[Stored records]
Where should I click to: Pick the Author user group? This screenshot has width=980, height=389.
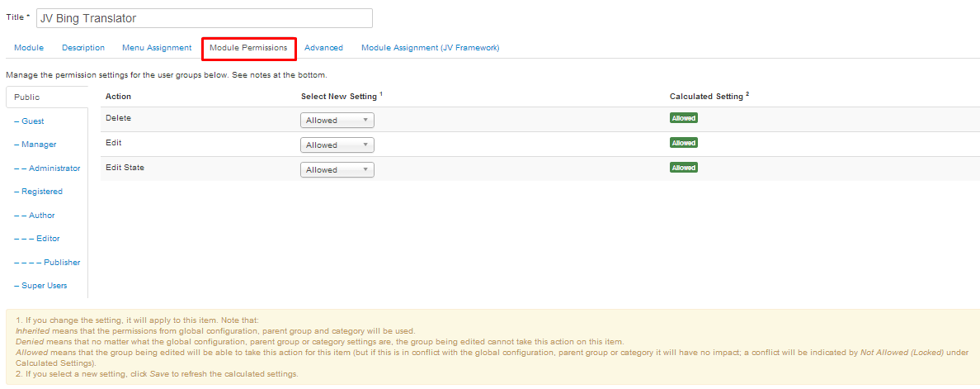(41, 216)
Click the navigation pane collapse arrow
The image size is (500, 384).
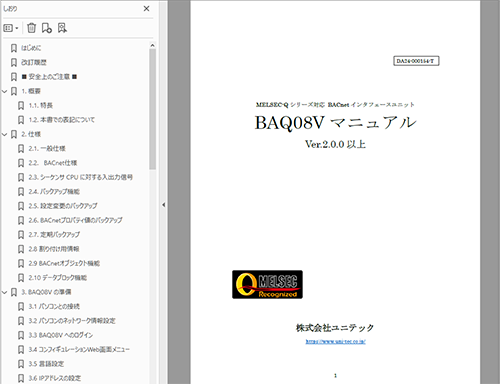[x=163, y=205]
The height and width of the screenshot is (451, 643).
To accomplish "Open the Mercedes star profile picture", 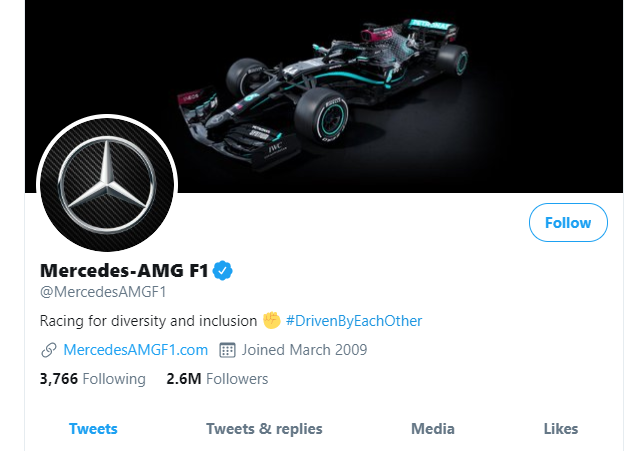I will pyautogui.click(x=106, y=183).
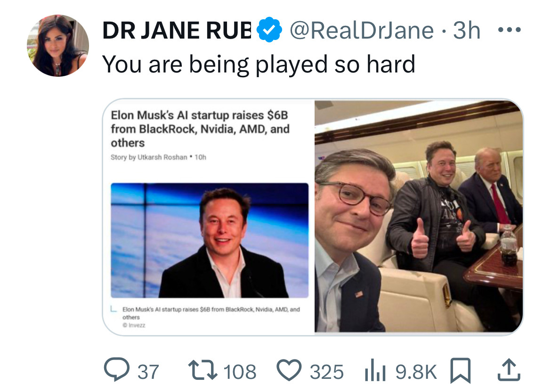Bookmark this tweet
551x392 pixels.
click(x=461, y=370)
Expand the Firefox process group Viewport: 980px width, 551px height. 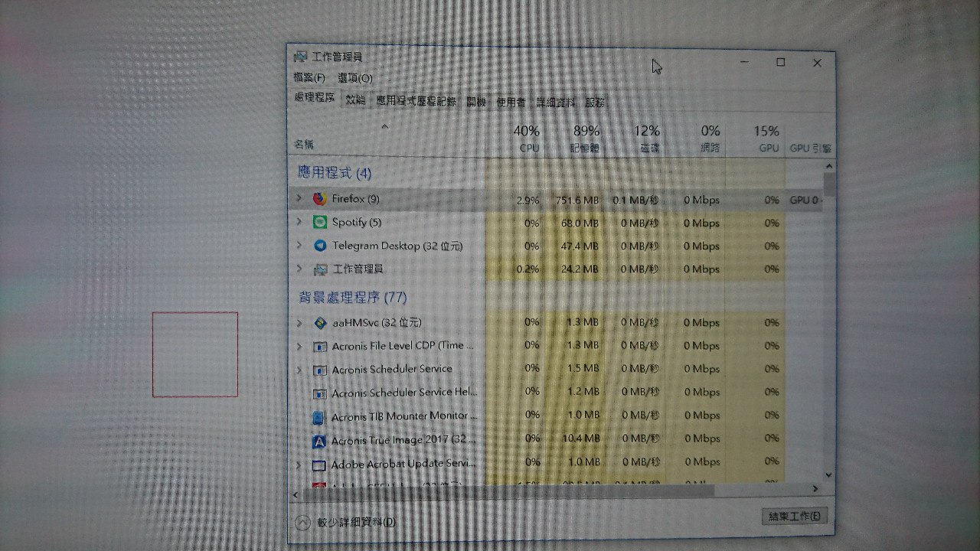point(299,199)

_Task brief:_ In the answer, give only the lines from the top of the data above through the line with "The height and", reproduced exactly; no picture may appear.

_Response box:_
Where should I click to: Pick the Author user group? This screenshot has width=980, height=389.
(41, 216)
Click the navigation pane collapse arrow
The image size is (500, 384).
[x=163, y=205]
The height and width of the screenshot is (451, 643).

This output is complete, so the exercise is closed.